Jimmy Nielsen leads MLS Victory Celebration

   Jimmy's gambling addiction made him a monsoon of instability. That's why Jannie would take a waitress job in Odense, a two-hour drive from their home town of Aalborg. In 1997, their relationship was non-existent, although their connection couldn't be severed. After a visit to Odense, Jimmy received what amounted to a courtesy call six months later. It was informative in nature, not invitational.

   Jannie was pregnant, due in March and Jimmy wasn't allowed to be part of it. He was stunned, excited and out of the picture. But conceded nothing.

"I had to convince Jannie I needed to be in her life," Nielsen says. "I tried to charm her, saying we would be a good family." 

After that phone call, Nielsen took off in a relentless pursuit of family: Jannie and daughter Mille, who turns 16 this month.

   Jannie moved home for the balance of her pregnancy, moved in when Mille was 3 months old, then agreed to marry Jimmy after his third proposal.

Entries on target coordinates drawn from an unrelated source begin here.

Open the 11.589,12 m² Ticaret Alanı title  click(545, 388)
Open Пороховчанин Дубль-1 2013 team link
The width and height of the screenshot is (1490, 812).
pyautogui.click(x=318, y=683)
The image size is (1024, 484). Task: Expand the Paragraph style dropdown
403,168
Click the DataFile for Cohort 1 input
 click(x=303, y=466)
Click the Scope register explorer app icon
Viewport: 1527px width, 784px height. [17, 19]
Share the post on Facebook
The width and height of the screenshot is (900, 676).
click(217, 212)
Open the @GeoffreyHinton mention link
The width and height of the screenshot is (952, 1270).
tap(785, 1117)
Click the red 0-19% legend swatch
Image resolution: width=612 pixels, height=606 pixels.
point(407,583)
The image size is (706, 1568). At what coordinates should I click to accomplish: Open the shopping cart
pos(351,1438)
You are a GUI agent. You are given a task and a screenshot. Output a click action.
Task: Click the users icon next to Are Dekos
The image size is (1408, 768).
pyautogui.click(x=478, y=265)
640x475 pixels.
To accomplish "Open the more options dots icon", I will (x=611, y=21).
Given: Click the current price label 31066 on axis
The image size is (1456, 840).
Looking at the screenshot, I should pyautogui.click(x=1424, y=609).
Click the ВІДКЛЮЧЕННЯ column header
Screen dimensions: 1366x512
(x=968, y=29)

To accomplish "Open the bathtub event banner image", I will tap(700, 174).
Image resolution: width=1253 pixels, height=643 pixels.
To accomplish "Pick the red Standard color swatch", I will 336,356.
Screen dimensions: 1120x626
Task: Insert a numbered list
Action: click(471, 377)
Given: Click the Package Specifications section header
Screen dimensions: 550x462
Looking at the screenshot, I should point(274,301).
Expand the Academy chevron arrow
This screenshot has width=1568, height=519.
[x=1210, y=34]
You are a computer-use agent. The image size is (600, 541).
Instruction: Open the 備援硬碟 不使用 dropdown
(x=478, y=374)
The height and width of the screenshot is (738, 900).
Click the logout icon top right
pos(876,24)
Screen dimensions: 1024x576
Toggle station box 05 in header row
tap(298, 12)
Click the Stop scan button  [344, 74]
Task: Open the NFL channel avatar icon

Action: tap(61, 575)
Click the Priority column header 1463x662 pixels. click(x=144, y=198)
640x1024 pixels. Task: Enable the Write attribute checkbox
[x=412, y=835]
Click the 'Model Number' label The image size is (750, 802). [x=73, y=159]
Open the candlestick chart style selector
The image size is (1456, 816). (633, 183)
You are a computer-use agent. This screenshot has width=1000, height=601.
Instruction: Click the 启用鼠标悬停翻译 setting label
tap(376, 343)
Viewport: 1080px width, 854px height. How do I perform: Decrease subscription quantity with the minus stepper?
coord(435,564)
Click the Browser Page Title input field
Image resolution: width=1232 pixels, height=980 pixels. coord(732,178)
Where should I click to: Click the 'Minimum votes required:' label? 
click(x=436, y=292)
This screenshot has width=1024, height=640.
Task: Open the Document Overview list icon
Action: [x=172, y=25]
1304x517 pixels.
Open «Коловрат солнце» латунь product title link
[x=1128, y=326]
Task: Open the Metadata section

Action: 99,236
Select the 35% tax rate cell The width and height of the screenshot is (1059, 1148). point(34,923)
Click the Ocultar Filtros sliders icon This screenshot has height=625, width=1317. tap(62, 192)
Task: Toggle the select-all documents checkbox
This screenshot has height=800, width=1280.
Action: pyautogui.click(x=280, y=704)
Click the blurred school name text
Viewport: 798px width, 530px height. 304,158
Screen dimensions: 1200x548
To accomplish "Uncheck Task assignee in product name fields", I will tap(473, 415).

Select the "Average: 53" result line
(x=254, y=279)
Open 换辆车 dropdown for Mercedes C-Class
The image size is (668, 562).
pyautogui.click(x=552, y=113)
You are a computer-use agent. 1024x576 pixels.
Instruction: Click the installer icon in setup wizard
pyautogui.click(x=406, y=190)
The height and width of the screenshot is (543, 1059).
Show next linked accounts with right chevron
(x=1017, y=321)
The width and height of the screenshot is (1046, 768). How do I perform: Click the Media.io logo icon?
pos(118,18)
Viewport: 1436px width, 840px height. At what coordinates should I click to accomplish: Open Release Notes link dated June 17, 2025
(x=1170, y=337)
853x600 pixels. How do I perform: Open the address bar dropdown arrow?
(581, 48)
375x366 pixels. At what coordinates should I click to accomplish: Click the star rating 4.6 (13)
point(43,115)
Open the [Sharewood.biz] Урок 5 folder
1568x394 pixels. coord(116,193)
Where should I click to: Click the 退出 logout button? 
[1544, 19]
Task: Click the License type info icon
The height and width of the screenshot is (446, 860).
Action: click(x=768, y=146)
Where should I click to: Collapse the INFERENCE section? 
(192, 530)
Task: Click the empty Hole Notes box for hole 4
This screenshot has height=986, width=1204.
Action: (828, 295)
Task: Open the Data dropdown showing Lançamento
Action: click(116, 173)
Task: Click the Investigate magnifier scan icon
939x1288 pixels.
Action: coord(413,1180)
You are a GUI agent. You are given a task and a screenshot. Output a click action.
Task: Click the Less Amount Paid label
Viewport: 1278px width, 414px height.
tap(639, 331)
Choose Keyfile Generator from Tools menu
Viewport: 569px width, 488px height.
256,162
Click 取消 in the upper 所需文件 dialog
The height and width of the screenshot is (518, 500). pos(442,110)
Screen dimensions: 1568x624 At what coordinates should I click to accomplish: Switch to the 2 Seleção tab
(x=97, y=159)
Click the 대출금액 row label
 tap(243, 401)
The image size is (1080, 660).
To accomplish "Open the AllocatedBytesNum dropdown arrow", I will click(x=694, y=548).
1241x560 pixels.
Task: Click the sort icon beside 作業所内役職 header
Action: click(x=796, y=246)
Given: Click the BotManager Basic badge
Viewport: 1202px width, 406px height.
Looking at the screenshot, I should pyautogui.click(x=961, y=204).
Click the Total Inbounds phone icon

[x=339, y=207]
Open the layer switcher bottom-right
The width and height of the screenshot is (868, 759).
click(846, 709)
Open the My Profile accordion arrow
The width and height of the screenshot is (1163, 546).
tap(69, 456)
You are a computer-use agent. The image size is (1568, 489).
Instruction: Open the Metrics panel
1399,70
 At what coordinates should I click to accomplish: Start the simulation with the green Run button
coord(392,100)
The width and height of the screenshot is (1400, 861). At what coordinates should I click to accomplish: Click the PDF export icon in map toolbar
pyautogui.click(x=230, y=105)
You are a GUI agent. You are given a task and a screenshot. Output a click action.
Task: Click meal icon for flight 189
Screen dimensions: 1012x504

Their wedding was a simple ceremony with only Mom, Dad, daughter and a witness. 

"Family changed my whole life, the way you think," Nielsen says. "Before, I only had to think about myself."

   Sort of like his soccer career.

Instead of the captain, he's the all-encompassing coach with big plans.

"Coaching in MLS, that's a goal," Nielsen says. "As for a timetable, I'll keep it in my head. I wouldn't mind being part of Sporting again." 

   For now, he is as an extension of a championship organization that values his role. 

"I'm starting all over again," Nielsen says. "I couldn't ask for more. I have an exciting career, amazing kids, an amazing wife. Now it's on to the next chapter of my life. I've got a job I wanted for years. It can't get any better."